Solitamente è quando arriva la primavera che si sente la voglia di  uscire, andare a camminare per sentire i nuovi profumi della terra che  piano piano si scalda.  La valle Bognanco ha una rete fitta di sentieri che collega tutte le numerose frazioni, in gran parte disabitate.

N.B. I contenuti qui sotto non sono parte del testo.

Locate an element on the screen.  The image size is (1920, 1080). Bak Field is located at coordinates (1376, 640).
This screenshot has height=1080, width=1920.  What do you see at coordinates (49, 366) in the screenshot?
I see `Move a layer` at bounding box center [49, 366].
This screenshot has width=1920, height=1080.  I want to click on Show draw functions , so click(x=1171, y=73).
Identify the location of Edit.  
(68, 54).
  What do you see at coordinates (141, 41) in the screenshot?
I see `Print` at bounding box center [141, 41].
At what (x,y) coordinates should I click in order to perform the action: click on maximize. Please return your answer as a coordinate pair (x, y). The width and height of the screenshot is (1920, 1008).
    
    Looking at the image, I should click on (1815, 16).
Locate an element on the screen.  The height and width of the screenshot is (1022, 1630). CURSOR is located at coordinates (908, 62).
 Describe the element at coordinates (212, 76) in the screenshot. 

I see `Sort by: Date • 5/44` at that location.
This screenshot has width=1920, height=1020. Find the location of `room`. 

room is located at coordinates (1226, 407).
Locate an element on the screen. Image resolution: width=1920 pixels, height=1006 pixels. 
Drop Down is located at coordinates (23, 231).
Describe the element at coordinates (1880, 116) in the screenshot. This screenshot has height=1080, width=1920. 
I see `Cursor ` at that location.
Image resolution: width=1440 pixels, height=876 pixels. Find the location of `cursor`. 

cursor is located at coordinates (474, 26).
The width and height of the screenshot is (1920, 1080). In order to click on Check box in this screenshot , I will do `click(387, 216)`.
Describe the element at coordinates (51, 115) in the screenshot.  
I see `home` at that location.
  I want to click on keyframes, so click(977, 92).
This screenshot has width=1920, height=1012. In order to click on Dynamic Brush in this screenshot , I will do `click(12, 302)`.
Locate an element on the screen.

Partendo  dal basso, abbiamo sul versante che guarda a nord, Bei, Arsacca,  Crestapiana, Bosco, Pioi, San Marco, mentre sul versante opposto, Torno, Gabbio, Ronco, Camparione, Pianezza, Messasca, Fonti, Possa, Possetto, S. Martino, Picciola, Pizzanco, Cresta, Camisanca, Boco, Bacinasco, S. Lorenzo, Graniga,  Gomba, Moraso, Mulera, Valpiana, Piodellatte.

 

Oltre a questi borghi, ci sono altri numerosi piccoli nuclei urbani,  disseminati sul territorio, che un tempo venivano abitati  solo per brevi periodi; lo stretto necessario per lavorare la campagna attorno o gli alpeggi.  Alcuni borghi fra i più noti: Colorio, Croce,  Ronco (sotto Vercengio), Vercengio, Gallinera, Trombera, Rambolone, Foibello  e tanti altri.
A parte la straordinaria architettura rurale delle varie frazioni, quello che è interessante sono gli appellativi che venivano dati agli  abitanti delle numerose frazioni.
Ne ricordiamo alcuni:
partendo dall'alto, gli abitanti di Graniga venivano chiamati "I Cairuss" (cani rossi) e scendendo "I Biasapaternostar" (biasica padre nostro) quelli della Croce.  Quelli di San Lorenzo, venivano chiamati "la signoria" (i signori) e siccome un tempo San Lorenzo si chiamava “Cavuccio”, dicevano: “La signoria da Cavusc”.
 “I brusaret”  (brucia topi) quelli di Boco, "I Casarui" (I Casari) erano detti quelli di Pizzanco. "I Marcantoni" (Gran pezzi d'uomini) quelli di Picciola "I Picasass" (Scalpellini) quelli di S. Martino.  "I Patela bianca" (camicia da notte bianca) quelli di Camisanca. "I Cadregatt, (quelli che fabbricavano le sedie) quelli di Possetto. "I dutor"  (dottori) quelli della Possa. "I caralitt" (vicino alla carale) quelli di Prestino,”I magunitt” (gozzuti?) quelli del Ponte (oggi, inizio di Bognanco Fonti). "I varda pernis" (guarda Pernici), quelli della Cresta. "I Castegn ross" (castagne rosse) quelli di Valpiana. "I Matan- bel, (ragazze belle) quelli di Piodellatte.
Quelli di San Lorenzo, hanno sempre chiamato quelli di "Fuori" " I patarei" e questi contraccambiavano indicando quelli di San Lorenzo con il soprannome di "baroi".
Oggi tutti questi soprannomi  sono  stati  dimenticati e nessuno ci fa più caso. Solo qualche anziano ricorda ancora. A loro il compito di trasmettere ai più giovani la storia e le tradizioni bognanchesi.